The most dangerous elements of populism, the rejection of facts and the nationalism, are really just elements of fascism. However, by attributing these problems to mythical “populism” and then labeling leftists as “just as populist as the far right,” not only is the centrist mainstream media capable of drawing a false equivalency between two radically different movements which oppose each other, but it’s also able to smear leftists who genuinely want to restore economic and political power to everyday people by attributing characteristics to them which their own research proves these leftists do not have.
In truth, no politician has ever seriously identified as a populist. Few political scientists can agree on a definition of the term and, when they do, their definition is actually just “fascist rhetoric” defined so broadly that they can falsely attribute it to politicians on both ends of the political spectrum. It is a subtle jab, never questioned and therefore dangerous.

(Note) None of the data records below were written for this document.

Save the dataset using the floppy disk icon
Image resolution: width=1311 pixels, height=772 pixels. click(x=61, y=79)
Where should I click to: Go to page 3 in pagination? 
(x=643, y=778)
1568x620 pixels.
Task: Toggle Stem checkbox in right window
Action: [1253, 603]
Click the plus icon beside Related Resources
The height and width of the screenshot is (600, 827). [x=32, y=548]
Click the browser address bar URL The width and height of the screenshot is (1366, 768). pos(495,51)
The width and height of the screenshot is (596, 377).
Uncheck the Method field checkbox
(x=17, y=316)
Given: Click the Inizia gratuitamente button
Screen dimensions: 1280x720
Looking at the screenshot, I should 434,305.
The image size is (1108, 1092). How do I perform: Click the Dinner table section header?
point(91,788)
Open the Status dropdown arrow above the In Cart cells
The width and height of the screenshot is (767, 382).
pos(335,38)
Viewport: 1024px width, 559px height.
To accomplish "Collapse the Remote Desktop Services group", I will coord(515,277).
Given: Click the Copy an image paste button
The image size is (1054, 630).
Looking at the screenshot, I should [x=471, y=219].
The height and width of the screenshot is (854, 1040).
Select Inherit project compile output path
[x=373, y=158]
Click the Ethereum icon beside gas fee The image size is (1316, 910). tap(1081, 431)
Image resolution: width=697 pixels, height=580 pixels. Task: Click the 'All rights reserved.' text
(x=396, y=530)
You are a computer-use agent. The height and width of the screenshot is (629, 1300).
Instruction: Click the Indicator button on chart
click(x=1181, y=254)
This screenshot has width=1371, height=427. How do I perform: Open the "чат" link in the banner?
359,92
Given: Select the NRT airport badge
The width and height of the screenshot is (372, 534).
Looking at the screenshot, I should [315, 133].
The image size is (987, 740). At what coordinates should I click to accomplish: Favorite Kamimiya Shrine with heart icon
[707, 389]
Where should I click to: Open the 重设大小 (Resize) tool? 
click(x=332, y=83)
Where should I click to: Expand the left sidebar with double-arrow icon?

There is nothing wrong with wanting political power in the hands of the people, so long as the people are defined as the working class and the elites are the ownership class. Centrist politicians and political scientists, in attempting to shame leftists as “populists” for this advocacy, inadvertently show their hand every time regarding how these leftist populists define “the people.” William A. Galston in The Populist Challenge to Liberal Democracy explains that populism is problematic because it turns politics into a struggle of “us against them.” Right-wing populism defines “us” as white or native-born citizens and “them” as immigrants or people of color. Left-wing populism defines “us” as most everyday people and “them” as a select few oligarchs.
This definition of populism says criticizing the wealthy, who genuinely hold power and truly make the lives of others worse through their actions, is the same as calling for the ethnic cleansing of marginalized people. Historical materialist analysis is, therefore, always populist to them. Anyone who calls for an economic power shift is the same as Donald Trump.
Luckily for those of us who wish to end the false equivalency caused by deeming political movements “populist,” there is a quick and easy solution to force the word out of any centrist’s vocabulary. Next time you hear someone describe a leftist or left-wing movement as “populist,” ask them to define populism for you. If even scholars of populism have trouble articulating what they mean by the term, it’s unlikely that any centrist off the street would be able to, either. If it turns out they can, the answer they give will undoubtedly include an inaccurate definition of nationalism or exemptions to the most dangerous elements of the definition which “don’t apply to all movements.” The movements these elements don’t apply to will be the leftist ones, because the rhetoric they’re describing is characteristically right-wing. Point that out. Tell them there is no point in creating this characterization if its definition does not apply to all of the movements it tries to characterize. And then, when that’s over, try and explore with your new centrist friend why they want so desperately to be able to lump leftists and fascists together under one term — the answer will tell you a lot about who they are and what they have to gain from doing so.